Susceptibility testing

Colistin MIC was determined by broth microdilution according to the Clinical Laboratory Standard Institute (CLSI) and the European Committee on Antimicrobial Susceptibility Testing (EUCAST) guidelines9. Results were interpreted using EUCAST breakpoints as updated in 2018 (http://www.eucast.org/clinical_breakpoints/).

MALDIxin test

The MALDIXin procedure was performed as previously described13. Briefly, a single colony cultured on Mueller-Hinton agar (bioMérieux, La Balme-les-Grottes, France) was resuspended in 200 μl of distilled water, washed three times with double distilled water and resuspended in 100 μl of double distilled water. 0.4 μL of the bacterial solution was loaded onto the target and immediately overlaid with 0.8 μL of a 2, 5-dihydroxybenzoic acid (DHB) matrix (Sigma Aldrich, Gillingham, United-Kingdom) used at a final concentration of 10 mg/mL in chloroform/methanol (CHCl3/MeOH) 90:10 v/v.
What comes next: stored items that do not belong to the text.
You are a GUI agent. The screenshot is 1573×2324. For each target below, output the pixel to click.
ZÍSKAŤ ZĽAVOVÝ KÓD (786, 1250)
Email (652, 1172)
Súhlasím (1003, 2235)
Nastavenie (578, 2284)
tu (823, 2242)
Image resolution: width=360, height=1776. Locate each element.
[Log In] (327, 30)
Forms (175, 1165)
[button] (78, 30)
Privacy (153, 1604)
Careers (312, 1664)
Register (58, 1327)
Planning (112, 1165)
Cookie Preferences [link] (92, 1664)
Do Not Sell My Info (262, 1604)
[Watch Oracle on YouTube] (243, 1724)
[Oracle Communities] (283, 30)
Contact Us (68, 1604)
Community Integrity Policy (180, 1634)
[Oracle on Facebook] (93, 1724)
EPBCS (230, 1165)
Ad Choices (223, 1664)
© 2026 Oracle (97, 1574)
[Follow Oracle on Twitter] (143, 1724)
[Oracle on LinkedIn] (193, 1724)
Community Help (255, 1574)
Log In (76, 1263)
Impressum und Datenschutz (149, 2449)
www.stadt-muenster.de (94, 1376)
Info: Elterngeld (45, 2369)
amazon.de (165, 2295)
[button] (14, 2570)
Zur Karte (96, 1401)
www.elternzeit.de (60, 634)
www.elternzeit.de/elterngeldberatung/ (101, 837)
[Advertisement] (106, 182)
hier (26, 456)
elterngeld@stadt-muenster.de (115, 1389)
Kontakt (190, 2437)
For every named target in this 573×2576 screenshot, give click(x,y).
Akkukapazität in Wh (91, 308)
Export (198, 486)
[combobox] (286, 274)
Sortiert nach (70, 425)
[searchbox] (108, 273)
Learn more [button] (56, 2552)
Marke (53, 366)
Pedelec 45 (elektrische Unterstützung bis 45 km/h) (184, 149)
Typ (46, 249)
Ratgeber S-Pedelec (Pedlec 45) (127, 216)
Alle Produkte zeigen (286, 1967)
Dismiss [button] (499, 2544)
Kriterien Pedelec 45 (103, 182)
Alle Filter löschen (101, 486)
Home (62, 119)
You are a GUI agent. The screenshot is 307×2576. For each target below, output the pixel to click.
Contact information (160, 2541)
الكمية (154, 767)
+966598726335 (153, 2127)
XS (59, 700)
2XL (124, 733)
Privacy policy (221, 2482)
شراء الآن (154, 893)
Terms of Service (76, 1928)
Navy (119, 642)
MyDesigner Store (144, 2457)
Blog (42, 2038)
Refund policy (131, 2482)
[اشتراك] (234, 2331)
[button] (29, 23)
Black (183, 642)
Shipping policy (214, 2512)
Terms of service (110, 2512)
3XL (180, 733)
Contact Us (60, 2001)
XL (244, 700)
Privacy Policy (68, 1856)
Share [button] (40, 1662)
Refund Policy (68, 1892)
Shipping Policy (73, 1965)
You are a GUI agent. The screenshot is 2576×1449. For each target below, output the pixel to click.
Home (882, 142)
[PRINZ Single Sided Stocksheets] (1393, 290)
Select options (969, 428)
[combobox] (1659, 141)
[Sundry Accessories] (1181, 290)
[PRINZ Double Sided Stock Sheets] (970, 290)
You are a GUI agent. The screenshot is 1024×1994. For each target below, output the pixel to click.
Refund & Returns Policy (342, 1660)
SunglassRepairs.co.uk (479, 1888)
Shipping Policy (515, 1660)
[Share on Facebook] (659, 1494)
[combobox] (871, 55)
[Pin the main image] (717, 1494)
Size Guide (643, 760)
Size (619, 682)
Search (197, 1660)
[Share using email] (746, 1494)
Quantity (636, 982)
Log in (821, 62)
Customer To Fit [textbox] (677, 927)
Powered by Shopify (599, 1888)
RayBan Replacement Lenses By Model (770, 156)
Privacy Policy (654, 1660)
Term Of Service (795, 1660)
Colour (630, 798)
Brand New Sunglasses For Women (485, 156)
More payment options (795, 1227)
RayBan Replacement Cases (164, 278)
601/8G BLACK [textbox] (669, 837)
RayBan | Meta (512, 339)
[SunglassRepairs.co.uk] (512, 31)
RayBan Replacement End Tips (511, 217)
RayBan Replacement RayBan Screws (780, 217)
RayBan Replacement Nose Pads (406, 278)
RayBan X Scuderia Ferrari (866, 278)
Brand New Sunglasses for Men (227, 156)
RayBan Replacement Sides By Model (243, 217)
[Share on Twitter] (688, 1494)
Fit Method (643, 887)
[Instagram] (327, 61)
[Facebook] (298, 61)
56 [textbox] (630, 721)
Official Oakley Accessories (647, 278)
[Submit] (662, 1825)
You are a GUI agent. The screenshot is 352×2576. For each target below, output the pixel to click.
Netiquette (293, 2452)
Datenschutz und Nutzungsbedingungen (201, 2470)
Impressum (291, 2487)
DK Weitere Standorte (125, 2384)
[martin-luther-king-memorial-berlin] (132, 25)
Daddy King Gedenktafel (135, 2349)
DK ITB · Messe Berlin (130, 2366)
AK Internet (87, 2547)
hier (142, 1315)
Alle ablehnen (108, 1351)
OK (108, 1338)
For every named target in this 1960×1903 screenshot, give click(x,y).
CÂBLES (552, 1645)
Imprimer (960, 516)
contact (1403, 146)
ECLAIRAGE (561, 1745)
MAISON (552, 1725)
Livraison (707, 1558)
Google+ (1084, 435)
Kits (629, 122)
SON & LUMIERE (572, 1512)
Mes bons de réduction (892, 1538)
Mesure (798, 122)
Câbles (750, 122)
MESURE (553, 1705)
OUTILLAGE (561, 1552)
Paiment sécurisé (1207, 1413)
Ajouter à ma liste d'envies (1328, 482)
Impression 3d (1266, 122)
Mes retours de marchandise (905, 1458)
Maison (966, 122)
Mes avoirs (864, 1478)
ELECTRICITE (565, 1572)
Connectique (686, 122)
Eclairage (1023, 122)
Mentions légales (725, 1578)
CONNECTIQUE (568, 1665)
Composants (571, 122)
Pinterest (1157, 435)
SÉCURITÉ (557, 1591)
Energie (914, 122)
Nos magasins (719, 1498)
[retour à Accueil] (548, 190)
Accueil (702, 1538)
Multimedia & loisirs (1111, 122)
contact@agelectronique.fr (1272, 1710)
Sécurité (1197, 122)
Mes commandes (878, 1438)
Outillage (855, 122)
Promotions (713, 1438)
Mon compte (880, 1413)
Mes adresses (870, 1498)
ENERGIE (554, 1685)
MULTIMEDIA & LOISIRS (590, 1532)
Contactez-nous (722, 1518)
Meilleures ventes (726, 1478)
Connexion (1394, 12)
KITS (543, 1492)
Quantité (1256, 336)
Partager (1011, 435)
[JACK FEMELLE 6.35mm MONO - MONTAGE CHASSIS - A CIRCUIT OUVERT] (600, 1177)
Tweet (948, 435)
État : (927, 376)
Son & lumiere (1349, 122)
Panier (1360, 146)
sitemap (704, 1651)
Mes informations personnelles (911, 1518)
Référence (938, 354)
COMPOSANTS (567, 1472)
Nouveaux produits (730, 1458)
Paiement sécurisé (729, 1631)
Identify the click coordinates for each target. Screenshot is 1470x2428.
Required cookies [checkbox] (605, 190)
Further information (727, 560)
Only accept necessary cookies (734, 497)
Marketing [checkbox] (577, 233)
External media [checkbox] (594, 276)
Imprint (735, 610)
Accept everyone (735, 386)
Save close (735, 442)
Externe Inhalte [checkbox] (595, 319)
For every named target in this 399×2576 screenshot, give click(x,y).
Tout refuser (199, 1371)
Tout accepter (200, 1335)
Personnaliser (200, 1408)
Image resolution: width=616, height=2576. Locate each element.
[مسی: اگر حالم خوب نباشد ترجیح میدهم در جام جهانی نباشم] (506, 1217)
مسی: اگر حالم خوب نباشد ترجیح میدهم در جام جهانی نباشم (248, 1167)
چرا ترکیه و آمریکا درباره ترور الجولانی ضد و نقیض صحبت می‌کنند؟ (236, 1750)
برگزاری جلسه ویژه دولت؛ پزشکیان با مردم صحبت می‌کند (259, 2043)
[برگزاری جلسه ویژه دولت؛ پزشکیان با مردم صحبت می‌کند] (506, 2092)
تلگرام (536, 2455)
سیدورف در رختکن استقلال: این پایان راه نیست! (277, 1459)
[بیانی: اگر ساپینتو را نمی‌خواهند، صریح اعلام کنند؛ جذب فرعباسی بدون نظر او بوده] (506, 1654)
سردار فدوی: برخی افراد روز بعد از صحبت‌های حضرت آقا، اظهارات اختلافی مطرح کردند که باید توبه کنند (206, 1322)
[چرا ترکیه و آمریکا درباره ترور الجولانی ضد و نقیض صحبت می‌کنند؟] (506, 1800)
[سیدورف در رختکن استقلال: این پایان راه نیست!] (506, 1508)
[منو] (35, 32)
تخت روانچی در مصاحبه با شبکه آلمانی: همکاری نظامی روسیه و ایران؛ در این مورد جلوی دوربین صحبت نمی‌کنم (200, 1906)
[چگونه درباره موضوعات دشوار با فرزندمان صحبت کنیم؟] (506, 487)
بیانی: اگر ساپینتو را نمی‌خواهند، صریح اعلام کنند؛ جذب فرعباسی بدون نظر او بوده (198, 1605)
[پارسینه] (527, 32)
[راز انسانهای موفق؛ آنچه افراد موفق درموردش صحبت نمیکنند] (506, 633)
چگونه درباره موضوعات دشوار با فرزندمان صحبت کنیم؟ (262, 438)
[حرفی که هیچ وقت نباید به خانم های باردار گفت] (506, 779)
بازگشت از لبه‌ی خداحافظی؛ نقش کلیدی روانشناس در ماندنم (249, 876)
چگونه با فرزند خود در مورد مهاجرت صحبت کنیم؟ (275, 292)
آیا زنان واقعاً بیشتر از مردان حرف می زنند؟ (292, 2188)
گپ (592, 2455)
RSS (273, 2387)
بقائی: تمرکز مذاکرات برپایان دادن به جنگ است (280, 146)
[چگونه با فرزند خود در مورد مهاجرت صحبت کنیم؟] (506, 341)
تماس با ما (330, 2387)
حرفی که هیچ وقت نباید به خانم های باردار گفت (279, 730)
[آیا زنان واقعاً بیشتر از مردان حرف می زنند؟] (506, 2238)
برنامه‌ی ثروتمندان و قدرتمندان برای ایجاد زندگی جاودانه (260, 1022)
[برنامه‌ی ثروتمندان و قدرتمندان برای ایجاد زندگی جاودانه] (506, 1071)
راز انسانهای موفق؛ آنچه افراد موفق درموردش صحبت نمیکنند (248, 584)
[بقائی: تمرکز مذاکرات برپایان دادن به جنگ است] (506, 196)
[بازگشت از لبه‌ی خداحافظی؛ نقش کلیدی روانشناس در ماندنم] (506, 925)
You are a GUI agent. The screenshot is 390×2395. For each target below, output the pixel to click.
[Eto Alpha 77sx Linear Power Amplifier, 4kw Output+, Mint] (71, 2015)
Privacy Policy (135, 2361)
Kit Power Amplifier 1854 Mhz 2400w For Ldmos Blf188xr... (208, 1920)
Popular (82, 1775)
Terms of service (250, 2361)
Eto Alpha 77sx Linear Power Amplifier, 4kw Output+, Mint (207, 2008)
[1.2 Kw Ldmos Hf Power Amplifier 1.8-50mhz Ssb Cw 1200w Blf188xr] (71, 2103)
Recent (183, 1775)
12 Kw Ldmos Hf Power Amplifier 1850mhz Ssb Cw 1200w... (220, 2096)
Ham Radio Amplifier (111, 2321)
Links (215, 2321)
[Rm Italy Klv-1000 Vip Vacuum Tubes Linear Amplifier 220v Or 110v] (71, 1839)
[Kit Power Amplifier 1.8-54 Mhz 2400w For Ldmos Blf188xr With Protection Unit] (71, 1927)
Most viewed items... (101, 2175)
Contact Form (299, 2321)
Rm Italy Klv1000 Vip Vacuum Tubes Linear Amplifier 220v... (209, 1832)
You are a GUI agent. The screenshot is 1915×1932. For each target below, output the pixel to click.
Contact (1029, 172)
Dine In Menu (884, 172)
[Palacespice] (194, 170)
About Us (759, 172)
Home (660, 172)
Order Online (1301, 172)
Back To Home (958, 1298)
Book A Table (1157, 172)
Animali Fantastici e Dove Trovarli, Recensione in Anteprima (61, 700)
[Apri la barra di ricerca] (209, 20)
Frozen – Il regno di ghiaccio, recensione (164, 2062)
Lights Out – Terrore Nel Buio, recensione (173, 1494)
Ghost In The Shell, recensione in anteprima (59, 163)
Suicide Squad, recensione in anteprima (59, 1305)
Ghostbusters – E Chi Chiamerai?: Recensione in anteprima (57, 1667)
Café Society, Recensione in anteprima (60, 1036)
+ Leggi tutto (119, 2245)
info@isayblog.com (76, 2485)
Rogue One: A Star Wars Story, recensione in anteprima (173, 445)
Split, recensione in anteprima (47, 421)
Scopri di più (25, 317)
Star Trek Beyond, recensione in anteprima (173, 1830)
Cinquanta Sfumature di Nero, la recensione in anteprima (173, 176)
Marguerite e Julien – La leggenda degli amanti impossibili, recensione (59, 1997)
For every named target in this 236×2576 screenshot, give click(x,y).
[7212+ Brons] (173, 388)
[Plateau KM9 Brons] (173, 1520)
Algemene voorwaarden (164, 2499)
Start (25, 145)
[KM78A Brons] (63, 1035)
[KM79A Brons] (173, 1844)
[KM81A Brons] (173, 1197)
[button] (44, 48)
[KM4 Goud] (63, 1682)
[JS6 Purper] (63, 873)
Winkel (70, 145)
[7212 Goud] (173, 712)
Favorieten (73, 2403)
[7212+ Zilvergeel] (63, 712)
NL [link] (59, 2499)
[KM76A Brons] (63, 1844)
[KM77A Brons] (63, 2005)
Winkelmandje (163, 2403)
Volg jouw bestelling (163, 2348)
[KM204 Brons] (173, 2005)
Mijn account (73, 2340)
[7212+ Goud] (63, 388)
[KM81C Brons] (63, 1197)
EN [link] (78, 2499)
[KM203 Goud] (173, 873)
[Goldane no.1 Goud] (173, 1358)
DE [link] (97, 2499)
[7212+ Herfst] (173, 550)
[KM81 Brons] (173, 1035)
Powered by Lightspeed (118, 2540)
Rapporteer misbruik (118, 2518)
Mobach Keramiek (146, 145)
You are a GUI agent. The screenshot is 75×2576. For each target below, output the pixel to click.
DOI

Bacterial solution and matrix were mixed directly on the target by pipetting and the mix was dried gently under a stream of air (less than one minute). MALDI-TOF MS analysis was performed on a 4800 Proteomics Analyzer (Applied Biosystems, Foster City, USA) using the reflectron mode. Samples were analyzed by operating at 20 kV in the negative ion mode using an extraction delay time set at 20 ns. Mass spectrometry data were analyzed using Data Explorer version 4.9 (Applied Biosystems).

Expression of pmrC/eptA

The three colistin-resistant A. baumannii that gave a positive signal for the presence of a peak related to the production of a phosphoethanolamine transferase activity, but were negative for modification in pmrA, pmrB and pmrC genes (Ab-R2, Ab-R4 and Ab-R6) were subjected to qRT-PCR to assess the expression of pmrC/eptA gene as previously described16. The expression of pmrC/eptA was normalized using 16 S RNA encoding gene. The fold change expression of pmrC/eptA was related to the basal expression of pmrC/eptA in the colistin susceptible Ab-S4 isolate.